Second, she was interested in why TCE levels taken more recently were lower than the original levels taken in 2004. One explanation for that is that the plume of TCE below the ground has spread and diluted. If that’s the case, Boehm wants to know why End Zone and the DEC are not seeking cleanup outside the seven bays on 100th Street.

Third, she says the neighbors did not get adequate notice or information about the project, noting she has spoken to a number of her neighbors on 101st Avenue — the building that houses her office also includes some apartments. She has found that nearby residents and business owners know as little about the project as she does. However, End Zone and the DEC both said they underwent a massive outreach program to reach residents and business owners near the site, including printing hundreds of fliers and distributing them.

For Boehm, those unanswered questions create too many concerns. Her office includes a back terrace, which she and her employees use in the summer. Only a few dozen yards away are the bays, where a contractor hired by End Zone is expected to start trucking out contaminated dirt next month.

She is also concerned about a plan to vent some TCE, a volatile organic compound, from the ground directly in the air.

At a Community Board 9 meeting on April 9, David Austin, a representative from AECOM, a consulting firm working with End Zone on the cleanup, said there will be vigorous monitoring of the air around the site during the project timeframe to make sure the levels of TCE are safe, and dirt that will be trucked away will be soaked with water and foam so it doesn’t blow away.

But Boehm is not convinced.

“They say the risks are small,” she said. “Yeah, that’s also what they said about Lower Manhattan about 9/11 and look how many people got sick and died from breathing in the air down there.”

Her concerns were echoed by Dr. Vincent Evangelista, president of the 101st Avenue Merchants’ Association, at the CB 9 meeting.

“Does the TCE contamination stop at the bays?” he asked Austin at the meeting.

Speaking for End Zone, Austin said the company is only concerned with what’s inside the bays and not anywhere else.

However, the concerns are not held by everyone doing business near the site.

Several of the bays to the south of the cleanup site are used for storage by a fence company, Olympic Fence. The business used to have its office at the site, but a few years ago moved its main headquarters several blocks away to Atlantic Avenue and 102nd Street.

A woman who answered the phone at Olympic Fence, identified only as Vicky, said the company is not concerned about chemicals at the site.

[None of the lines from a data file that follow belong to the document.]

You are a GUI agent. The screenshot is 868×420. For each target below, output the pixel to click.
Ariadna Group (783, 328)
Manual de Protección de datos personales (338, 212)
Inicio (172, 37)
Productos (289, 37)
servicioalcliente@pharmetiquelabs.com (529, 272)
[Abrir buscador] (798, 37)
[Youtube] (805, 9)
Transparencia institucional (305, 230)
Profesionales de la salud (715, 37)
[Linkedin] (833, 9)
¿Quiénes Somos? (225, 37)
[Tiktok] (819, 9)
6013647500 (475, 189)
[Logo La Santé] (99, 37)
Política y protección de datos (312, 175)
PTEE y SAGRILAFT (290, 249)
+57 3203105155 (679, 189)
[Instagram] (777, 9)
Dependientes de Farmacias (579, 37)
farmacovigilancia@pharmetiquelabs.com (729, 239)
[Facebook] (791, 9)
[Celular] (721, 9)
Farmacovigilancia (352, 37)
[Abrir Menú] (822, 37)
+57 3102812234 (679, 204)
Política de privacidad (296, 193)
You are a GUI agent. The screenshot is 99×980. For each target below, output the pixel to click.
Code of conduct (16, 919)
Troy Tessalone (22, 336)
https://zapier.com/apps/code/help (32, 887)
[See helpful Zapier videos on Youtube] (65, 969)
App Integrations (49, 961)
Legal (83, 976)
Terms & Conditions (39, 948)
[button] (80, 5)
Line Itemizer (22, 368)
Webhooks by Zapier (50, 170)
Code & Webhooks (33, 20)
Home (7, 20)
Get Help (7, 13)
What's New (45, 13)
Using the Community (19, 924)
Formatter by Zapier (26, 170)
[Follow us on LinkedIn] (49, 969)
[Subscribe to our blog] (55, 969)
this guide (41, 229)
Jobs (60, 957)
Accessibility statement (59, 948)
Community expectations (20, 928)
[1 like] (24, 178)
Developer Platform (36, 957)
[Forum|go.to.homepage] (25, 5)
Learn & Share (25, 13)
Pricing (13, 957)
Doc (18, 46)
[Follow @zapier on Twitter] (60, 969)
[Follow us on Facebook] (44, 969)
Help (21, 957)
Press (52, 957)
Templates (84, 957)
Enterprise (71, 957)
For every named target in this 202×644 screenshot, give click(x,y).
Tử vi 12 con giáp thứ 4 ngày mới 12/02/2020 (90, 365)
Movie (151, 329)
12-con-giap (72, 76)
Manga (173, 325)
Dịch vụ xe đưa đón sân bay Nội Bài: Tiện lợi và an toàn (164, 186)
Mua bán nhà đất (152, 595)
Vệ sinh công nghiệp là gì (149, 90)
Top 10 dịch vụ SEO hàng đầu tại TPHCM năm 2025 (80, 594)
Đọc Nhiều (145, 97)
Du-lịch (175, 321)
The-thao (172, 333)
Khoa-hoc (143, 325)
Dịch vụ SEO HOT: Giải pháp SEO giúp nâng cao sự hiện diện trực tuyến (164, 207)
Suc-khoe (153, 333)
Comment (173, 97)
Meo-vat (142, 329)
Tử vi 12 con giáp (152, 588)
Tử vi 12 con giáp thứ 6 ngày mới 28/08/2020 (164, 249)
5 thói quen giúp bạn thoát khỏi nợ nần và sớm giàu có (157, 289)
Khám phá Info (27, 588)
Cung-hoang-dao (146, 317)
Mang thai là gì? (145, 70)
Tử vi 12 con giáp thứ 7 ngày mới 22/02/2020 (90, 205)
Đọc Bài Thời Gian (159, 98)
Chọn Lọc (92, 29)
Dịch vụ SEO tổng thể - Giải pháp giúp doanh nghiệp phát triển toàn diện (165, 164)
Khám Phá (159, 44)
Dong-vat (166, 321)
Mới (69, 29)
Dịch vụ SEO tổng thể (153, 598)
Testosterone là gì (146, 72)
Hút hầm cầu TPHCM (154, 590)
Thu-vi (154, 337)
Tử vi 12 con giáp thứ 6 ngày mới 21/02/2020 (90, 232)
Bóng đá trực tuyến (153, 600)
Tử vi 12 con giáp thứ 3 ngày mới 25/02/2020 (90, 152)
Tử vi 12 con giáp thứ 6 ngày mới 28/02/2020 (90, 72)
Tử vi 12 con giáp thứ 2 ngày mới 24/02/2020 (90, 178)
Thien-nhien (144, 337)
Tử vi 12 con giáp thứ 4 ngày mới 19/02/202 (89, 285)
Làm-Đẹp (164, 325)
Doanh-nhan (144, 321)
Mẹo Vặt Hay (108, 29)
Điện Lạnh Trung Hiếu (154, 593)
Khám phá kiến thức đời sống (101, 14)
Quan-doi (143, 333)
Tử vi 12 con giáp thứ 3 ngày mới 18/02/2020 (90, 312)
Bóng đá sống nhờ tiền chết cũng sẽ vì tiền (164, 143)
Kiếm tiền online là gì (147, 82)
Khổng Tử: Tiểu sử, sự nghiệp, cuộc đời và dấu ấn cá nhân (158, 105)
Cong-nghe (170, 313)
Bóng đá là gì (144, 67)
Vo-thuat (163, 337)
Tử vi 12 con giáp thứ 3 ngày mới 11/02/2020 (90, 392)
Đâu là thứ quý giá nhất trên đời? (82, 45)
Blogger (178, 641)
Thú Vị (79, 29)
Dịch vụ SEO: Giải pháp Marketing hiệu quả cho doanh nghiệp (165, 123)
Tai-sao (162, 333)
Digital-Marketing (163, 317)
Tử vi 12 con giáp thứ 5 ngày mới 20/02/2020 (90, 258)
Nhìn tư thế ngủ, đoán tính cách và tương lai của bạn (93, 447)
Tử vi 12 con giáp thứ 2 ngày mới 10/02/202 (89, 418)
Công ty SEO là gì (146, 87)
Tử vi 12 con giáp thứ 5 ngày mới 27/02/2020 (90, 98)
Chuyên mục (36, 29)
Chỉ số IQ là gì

“If there was any problem there, they would have asked us to move our trucks and leave,” she said. “We’re far more concerned about what else the city has up its sleeve.”

She was referring to plans to build a Queensway park or reactivate the rail line on the viaduct above the location.

But for Boehm, the fight is too important to just give in. She hopes to find a way to pressure the city to pull the access permits End Zone acquired for the site last month and stop the work before it is scheduled to begin in mid-May.

“I just want them to tell us the full extent of what we’re facing,” she sad, noting the real risks are for the residents who live in the area.

“We can move, although we don’t want to,” Boehm said. “They can’t.”